What to do in practice

I'd reduce the choice between the two schemes to a single question: is the run one-off or repeatable? For investigative debugging — "why did this Pod crash right now" — take Zinchenko's variant: query templates plus the model's freedom to combine them is faster and doesn't require writing a script for every new slice of data. For anything you need to reproduce, review, or defend to a client — wrap the HTTP in scripts and feed the agent a finished aggregate; then the output is deterministic and the audit is trivial.

The A/B phases convinced me of this concretely: when rightsizing runs for weeks, across dozens of services, with limit classes and JAVA_OPTS tuning toward an OOM-free baseline, an agent that composes queries becomes a source of incomparable numbers.
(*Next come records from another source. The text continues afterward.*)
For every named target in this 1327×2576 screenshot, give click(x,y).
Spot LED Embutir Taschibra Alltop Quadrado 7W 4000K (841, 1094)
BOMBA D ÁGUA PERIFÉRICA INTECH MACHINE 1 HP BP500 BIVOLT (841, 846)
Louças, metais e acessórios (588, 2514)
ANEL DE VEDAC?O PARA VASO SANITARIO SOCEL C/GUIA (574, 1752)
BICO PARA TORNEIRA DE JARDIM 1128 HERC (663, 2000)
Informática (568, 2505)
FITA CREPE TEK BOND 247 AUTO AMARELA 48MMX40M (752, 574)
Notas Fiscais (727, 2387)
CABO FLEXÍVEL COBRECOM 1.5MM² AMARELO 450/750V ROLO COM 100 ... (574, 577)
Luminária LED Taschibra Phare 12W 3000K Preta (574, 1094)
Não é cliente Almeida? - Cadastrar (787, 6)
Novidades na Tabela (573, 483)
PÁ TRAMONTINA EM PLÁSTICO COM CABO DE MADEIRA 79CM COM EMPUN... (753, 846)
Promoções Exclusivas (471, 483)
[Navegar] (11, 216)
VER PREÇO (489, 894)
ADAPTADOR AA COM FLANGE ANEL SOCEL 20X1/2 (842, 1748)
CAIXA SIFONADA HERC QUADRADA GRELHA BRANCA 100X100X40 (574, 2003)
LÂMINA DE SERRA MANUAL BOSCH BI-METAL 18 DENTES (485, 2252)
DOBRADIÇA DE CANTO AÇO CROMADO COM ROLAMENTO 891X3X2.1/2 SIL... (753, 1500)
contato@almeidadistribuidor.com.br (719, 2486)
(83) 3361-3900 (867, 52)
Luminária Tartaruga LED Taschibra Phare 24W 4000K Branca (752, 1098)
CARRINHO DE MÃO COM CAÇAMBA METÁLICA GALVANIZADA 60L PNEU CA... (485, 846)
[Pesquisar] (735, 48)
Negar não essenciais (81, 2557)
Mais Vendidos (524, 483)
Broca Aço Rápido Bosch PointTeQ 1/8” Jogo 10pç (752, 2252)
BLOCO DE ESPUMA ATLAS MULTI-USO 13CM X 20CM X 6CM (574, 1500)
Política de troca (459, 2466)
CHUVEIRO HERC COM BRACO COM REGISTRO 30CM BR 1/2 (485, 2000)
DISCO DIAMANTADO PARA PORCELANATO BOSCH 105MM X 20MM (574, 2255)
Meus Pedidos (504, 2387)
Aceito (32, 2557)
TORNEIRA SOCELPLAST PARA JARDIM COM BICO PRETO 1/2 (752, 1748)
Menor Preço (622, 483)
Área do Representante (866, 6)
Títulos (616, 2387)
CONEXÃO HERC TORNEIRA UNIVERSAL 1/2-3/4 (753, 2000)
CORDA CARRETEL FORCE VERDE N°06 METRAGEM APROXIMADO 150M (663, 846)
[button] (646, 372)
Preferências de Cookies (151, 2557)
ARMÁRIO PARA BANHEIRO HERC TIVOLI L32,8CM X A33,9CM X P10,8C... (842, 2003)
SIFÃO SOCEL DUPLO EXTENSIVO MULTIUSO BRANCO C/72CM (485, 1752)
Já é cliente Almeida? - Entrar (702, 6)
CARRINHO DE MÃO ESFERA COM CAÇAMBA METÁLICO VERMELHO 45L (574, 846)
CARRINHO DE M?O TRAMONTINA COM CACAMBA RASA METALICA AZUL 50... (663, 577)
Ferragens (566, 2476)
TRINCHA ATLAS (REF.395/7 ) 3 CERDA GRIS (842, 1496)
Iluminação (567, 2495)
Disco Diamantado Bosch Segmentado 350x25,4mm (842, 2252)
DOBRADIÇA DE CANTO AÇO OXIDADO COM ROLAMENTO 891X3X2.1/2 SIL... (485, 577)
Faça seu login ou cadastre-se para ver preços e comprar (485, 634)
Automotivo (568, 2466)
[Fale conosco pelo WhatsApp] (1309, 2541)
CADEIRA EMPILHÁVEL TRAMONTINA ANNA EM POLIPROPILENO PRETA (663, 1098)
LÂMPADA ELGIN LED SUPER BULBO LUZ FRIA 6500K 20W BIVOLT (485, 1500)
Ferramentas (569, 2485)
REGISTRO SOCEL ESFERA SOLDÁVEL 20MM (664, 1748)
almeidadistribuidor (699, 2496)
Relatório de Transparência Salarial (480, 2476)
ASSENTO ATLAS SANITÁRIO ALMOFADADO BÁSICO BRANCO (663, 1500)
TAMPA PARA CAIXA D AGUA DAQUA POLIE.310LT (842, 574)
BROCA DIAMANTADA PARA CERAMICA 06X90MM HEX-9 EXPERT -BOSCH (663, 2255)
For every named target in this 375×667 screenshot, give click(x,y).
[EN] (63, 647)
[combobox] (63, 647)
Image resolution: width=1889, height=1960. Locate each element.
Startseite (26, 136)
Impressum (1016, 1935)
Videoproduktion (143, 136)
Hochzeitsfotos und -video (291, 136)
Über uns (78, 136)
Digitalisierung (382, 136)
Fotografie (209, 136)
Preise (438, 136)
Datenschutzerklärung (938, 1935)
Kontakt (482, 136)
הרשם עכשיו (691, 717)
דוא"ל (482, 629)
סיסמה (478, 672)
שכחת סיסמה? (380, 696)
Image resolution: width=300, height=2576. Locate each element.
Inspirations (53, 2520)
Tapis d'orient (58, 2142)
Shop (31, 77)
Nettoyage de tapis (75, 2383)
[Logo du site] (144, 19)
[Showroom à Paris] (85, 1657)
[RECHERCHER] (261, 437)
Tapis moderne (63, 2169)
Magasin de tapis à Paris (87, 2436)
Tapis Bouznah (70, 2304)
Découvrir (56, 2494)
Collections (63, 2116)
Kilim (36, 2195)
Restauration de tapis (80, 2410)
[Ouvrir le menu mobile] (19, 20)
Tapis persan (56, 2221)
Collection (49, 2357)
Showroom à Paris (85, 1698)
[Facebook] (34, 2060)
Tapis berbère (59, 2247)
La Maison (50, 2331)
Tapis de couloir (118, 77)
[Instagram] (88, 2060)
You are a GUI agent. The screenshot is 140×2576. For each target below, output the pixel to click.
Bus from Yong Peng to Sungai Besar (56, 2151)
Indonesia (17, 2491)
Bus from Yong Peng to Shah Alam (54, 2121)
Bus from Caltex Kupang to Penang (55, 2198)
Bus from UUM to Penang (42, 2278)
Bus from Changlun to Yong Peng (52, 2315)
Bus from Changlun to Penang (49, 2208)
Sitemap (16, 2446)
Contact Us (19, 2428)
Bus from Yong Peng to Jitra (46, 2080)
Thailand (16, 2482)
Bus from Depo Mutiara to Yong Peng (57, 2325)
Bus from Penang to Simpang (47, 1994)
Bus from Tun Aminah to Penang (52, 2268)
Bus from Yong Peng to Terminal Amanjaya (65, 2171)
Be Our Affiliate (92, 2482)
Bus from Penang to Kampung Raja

The script is that cheap, boring, reliable part I already wrote about in "The Harness Is the Cheap Part": the expensive, interesting bit is the model's reasoning, while reproducibility comes from exactly what you pinned down in the harness.

And dropping MCP in favour of Skills for kubectl is a decision I'll co-sign without reservation. Where the model already knows the syntax, a typed wrapper adds installation hassle and adds no knowledge. Zinchenko picked the right tool; I'm just filling in the other half of the map — the point where you start charging flexibility a reproducibility tax.